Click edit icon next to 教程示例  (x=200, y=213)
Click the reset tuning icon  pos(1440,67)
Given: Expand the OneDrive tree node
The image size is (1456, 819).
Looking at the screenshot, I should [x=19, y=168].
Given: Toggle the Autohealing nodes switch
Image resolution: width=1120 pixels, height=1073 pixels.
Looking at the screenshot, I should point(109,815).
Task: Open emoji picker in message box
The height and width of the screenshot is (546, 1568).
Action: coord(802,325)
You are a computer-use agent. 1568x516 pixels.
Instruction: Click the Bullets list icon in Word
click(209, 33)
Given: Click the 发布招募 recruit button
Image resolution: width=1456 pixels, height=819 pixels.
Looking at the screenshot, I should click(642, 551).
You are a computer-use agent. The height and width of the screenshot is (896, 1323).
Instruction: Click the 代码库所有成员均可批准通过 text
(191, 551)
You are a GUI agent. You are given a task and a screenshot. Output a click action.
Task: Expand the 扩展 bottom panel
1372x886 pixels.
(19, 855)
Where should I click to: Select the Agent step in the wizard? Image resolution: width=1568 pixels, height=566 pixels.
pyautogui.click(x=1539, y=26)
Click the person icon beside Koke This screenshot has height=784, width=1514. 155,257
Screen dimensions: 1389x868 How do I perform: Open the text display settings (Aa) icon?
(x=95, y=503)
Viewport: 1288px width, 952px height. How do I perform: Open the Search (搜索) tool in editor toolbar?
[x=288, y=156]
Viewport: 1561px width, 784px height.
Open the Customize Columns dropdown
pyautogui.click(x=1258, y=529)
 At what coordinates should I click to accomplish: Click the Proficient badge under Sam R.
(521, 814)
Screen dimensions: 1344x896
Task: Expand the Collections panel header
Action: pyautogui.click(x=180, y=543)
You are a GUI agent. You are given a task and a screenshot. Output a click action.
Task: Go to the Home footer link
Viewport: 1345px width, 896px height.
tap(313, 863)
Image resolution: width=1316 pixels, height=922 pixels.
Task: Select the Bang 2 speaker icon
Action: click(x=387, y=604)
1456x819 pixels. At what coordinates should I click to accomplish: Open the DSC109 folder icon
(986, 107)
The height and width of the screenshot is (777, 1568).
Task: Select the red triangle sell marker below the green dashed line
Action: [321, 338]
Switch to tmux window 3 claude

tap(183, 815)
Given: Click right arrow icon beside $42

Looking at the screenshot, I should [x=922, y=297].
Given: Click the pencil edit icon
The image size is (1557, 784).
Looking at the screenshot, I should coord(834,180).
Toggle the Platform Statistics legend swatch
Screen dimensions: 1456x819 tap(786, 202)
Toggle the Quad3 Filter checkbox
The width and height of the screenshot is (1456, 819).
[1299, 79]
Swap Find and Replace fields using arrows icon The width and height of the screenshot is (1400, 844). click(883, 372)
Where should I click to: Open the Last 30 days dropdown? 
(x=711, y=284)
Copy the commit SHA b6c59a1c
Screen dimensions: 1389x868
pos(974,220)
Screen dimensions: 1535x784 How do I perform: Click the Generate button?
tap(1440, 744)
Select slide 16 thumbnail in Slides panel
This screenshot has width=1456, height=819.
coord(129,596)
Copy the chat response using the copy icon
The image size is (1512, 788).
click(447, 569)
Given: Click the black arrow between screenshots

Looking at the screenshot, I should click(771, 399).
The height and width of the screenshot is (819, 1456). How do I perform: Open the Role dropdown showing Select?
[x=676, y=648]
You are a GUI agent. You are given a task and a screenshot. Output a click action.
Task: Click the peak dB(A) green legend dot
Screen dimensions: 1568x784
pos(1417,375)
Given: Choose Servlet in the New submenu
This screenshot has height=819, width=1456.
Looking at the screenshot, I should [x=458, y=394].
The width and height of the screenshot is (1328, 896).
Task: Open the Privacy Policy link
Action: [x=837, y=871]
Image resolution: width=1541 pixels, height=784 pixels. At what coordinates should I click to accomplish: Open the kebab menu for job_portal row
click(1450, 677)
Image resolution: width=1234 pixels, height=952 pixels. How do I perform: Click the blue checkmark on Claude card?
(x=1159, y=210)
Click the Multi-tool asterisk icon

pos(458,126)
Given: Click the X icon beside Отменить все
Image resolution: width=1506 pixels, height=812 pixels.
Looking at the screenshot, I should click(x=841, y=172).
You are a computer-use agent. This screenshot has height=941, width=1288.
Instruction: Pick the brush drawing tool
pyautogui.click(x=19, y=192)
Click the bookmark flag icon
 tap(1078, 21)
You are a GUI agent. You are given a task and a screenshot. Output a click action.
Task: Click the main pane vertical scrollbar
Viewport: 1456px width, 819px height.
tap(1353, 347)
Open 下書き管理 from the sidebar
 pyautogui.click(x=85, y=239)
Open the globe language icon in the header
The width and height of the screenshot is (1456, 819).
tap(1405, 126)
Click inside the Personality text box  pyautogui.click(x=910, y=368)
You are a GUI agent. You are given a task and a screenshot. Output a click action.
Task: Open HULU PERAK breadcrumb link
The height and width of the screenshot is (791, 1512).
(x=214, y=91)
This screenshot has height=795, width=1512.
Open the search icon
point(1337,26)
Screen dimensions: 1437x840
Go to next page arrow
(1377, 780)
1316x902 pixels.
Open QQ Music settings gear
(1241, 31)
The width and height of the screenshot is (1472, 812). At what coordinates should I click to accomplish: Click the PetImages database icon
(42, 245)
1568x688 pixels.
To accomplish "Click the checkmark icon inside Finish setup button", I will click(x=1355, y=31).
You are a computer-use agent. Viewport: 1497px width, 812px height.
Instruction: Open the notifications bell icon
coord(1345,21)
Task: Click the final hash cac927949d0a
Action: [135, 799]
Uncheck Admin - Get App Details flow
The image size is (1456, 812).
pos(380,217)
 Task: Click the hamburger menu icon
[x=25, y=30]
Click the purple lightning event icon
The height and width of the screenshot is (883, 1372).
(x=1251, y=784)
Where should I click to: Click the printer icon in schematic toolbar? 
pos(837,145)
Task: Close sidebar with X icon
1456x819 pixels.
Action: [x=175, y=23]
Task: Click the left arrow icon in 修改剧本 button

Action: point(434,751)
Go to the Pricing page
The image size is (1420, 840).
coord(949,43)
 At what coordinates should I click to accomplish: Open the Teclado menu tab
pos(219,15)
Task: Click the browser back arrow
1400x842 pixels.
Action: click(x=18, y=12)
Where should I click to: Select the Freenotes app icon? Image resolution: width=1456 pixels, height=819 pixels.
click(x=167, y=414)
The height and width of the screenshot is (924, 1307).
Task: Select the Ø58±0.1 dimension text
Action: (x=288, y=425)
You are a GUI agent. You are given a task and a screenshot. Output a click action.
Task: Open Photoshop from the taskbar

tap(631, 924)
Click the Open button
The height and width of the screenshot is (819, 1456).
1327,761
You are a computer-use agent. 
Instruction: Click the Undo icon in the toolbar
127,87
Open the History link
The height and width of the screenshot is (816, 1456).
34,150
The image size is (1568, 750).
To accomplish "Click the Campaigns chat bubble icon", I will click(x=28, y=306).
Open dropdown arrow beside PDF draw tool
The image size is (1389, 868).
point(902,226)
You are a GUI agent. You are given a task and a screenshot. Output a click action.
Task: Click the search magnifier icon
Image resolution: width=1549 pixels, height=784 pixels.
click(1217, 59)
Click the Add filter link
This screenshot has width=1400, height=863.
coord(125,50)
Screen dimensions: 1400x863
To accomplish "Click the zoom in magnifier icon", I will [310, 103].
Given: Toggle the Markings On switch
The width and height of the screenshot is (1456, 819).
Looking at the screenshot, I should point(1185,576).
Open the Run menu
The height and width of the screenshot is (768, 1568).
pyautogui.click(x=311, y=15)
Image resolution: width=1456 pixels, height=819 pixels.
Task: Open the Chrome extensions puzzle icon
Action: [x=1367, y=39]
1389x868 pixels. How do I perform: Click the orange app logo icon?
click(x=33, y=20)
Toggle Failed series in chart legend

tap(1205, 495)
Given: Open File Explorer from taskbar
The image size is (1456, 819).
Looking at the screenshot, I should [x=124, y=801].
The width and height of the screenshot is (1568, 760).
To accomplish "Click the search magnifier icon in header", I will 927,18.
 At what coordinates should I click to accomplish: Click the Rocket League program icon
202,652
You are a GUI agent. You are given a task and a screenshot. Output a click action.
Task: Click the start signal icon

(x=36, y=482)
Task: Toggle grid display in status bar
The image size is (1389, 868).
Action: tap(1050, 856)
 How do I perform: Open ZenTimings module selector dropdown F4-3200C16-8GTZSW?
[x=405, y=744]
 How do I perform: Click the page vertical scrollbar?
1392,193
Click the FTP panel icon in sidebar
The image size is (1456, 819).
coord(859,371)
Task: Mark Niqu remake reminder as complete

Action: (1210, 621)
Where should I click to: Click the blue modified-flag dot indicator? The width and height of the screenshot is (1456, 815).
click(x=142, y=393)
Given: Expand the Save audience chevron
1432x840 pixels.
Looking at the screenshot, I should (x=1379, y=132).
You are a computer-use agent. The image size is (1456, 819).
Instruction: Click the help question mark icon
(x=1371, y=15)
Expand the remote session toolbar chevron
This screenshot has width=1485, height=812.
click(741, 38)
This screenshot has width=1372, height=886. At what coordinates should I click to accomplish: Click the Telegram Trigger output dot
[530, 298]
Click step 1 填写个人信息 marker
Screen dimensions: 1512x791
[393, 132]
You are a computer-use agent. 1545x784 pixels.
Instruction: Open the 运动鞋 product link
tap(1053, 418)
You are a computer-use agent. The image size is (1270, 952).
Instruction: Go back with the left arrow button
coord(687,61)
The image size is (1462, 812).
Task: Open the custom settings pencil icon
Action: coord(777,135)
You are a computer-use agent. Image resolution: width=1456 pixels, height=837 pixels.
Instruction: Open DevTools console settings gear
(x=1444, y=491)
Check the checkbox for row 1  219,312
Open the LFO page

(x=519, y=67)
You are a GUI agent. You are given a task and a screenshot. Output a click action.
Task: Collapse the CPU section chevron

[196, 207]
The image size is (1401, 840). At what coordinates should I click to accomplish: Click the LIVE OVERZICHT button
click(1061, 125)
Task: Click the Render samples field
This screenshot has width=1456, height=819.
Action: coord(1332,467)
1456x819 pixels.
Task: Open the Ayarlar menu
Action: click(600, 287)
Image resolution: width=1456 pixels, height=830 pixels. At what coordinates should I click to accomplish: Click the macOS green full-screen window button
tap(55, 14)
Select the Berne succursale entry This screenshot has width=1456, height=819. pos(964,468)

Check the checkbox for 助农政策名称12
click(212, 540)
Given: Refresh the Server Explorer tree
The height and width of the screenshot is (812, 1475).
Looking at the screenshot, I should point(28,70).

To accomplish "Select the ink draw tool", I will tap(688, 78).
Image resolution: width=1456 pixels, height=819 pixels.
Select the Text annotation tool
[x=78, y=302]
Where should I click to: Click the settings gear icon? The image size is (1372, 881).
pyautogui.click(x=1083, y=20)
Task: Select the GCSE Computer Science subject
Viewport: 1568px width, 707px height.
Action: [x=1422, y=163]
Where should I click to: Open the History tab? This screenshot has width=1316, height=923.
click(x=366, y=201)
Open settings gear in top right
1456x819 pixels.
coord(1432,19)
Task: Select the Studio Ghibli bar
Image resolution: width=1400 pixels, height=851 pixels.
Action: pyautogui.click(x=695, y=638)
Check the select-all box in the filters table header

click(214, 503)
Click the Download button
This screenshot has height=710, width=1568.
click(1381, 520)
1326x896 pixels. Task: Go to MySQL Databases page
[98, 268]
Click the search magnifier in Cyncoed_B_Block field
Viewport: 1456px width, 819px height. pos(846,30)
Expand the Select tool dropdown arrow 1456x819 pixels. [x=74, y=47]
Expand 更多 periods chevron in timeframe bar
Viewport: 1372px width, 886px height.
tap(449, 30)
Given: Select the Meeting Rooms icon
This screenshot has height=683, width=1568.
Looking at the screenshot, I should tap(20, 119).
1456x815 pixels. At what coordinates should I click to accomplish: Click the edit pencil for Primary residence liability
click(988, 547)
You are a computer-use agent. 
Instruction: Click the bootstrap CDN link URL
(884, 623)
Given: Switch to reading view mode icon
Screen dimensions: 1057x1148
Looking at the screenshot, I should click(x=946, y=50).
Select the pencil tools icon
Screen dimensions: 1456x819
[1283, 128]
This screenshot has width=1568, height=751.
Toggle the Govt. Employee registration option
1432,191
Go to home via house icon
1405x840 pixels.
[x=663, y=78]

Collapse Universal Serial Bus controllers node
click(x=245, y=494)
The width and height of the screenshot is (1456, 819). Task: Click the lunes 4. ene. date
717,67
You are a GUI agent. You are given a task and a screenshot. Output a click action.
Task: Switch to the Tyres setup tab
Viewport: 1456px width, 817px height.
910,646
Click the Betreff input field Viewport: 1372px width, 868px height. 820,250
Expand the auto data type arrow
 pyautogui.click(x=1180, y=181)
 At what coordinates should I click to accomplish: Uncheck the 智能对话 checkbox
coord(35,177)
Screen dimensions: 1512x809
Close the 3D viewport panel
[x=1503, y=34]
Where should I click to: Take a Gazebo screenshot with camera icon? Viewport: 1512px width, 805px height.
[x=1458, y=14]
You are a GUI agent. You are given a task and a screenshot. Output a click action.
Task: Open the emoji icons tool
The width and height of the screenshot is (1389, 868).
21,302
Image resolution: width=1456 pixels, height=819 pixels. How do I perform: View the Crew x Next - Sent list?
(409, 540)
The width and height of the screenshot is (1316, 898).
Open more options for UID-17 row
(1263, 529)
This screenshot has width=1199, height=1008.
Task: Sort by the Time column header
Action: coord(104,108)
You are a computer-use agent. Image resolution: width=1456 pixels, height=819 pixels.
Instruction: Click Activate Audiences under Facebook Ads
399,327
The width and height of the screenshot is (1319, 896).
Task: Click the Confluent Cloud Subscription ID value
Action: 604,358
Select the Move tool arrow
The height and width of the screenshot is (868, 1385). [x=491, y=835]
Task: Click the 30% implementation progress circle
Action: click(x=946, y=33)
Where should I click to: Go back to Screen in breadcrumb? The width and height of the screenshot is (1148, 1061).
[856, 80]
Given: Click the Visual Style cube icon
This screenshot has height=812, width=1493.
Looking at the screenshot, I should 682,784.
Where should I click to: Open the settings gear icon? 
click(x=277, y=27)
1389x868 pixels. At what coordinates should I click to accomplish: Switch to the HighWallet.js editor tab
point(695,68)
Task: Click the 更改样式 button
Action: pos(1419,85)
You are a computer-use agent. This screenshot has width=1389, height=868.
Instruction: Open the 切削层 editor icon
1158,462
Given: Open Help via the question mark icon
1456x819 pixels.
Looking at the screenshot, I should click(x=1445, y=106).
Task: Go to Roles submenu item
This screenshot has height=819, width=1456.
※
**What the exercise asks:**
Among the records, find every line with the word "inside" and copy it.

**Result for this task:**
Click inside the Personality text box  pyautogui.click(x=910, y=368)
To accomplish "Click the checkmark icon inside Finish setup button", I will click(x=1355, y=31).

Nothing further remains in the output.